I was so excited to learn that the third movie in the series, Before Midnight, was coming out, and even more excited when it finally expanded to wide release. Naturally, I rushed to the nearest theater to see it as soon as possible, and I was not disappointed.
This time, Jesse and Celine are in Greece, on holiday with their twin daughters. As always, the dialogue is what drives the whole thing and, as always, it’s a beautiful, natural-sounding balance of wittiness, realness, and depth. The screenplay by Richard Linklater and the film’s stars is brilliant, tackling a wealth of issues unexplored by the previous two films.
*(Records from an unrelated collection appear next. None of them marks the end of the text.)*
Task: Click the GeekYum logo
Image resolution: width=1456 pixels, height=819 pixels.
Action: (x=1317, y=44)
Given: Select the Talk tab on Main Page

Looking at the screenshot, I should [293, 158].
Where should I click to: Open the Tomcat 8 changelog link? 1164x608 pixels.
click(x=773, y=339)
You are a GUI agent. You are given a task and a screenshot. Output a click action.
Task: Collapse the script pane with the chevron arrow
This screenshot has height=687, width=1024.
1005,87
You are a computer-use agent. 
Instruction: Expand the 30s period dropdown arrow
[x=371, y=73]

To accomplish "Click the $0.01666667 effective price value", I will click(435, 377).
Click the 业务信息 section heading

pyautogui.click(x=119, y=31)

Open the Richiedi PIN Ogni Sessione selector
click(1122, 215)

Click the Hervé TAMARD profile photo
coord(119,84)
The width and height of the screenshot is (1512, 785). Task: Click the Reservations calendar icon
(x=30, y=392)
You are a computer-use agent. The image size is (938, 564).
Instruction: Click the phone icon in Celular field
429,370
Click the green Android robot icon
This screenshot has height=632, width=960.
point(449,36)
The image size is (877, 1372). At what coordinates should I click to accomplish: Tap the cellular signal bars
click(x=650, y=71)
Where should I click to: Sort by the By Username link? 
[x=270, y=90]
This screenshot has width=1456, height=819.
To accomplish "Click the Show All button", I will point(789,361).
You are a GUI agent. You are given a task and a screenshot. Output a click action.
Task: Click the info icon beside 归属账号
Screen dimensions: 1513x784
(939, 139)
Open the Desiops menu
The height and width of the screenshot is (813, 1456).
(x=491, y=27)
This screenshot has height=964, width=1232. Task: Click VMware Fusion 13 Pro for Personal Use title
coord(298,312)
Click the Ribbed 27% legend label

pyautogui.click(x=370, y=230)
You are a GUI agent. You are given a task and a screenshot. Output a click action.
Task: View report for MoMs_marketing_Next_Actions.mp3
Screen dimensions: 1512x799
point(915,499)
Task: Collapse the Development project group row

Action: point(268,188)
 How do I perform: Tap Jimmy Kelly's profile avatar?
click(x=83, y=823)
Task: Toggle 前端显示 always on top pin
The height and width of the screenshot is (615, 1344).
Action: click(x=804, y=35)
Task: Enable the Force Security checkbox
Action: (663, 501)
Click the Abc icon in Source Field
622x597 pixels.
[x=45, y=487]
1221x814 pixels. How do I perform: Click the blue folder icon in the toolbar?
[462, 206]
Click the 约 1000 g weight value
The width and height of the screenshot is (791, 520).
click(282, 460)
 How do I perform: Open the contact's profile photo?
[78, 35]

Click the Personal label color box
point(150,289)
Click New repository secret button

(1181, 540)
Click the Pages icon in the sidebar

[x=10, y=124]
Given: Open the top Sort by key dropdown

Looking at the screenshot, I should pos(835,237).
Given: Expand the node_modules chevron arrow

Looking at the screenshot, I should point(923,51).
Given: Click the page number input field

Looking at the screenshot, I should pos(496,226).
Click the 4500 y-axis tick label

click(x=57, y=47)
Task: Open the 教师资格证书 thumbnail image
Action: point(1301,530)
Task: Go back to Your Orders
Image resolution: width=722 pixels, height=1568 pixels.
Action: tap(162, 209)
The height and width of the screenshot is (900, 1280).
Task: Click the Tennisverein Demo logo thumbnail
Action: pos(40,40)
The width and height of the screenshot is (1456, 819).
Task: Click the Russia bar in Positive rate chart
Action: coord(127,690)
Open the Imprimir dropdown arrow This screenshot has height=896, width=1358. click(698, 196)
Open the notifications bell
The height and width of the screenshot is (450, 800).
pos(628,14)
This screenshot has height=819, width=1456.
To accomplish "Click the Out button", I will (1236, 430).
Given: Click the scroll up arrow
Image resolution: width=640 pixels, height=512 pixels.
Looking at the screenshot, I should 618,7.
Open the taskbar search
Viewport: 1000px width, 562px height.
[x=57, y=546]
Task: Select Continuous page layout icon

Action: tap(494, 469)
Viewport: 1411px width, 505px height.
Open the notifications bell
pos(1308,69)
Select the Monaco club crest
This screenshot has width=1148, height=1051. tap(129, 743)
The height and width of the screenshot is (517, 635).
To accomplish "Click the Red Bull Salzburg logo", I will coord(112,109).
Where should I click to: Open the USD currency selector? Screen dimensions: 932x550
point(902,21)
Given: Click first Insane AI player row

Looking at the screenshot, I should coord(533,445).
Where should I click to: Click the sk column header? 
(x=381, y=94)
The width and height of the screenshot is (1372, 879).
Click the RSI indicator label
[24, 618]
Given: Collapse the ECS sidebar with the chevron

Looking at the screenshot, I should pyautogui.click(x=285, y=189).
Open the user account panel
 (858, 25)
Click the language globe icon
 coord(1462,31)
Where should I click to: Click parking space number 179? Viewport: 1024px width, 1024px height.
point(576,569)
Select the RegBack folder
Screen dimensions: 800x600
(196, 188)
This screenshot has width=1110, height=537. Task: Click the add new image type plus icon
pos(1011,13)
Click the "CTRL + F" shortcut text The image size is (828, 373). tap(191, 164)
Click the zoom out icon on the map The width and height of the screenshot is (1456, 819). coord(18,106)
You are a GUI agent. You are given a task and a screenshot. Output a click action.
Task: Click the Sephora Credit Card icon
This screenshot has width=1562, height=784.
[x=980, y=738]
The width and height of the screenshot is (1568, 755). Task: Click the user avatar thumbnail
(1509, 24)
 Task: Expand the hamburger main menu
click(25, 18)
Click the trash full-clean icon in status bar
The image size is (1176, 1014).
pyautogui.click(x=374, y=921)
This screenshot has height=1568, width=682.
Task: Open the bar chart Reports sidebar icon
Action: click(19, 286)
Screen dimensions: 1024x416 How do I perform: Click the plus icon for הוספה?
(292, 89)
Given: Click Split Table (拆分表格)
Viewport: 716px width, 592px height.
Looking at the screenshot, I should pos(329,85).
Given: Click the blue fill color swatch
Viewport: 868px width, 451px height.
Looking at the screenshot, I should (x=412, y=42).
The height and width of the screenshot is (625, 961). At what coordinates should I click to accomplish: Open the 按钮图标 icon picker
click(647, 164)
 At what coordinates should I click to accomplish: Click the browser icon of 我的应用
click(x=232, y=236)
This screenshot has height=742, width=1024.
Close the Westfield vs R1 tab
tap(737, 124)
As aging adults and parents, Jesse and Celine face new challenges and a changing relationship in a changing world.
Their relationship is not untroubled or as simple as it was when they were only two strangers who met on a train; this becomes especially evident in the second half of the film, which is pretty much just Jesse and Celine arguing in a hotel room. In spite of the back-and-forth jabs and obvious unrest, Before Midnight contains the underlying sweetness and deep, undeniable love that marks Jesse and Celine’s relationship throughout all three films.
Before Midnight is, overall, darker than the first two films (although, at parts, also a lot funnier). It tackles real, timely issues through performances that are so natural that the actors don’t seem to be acting at all. It’s easy to believe that Jesse and Celine are real people, in spite of their almost fairytale-like beginnings. But if true love ever existed, it’s here, and it’s not difficult to feel reassured that there is hope for them.
I would rank Before Midnight as my second favorite of the series. I found it to be a bit more dynamic and engaging than Before Sunset (though they’re all great and I love them all a whole lot), but nothing beats Before Sunrise. If you’re a fan of the first two films, rest assured that Before Midnight definitely stands up to them. If you haven’t seen any of the films… GO GO GO!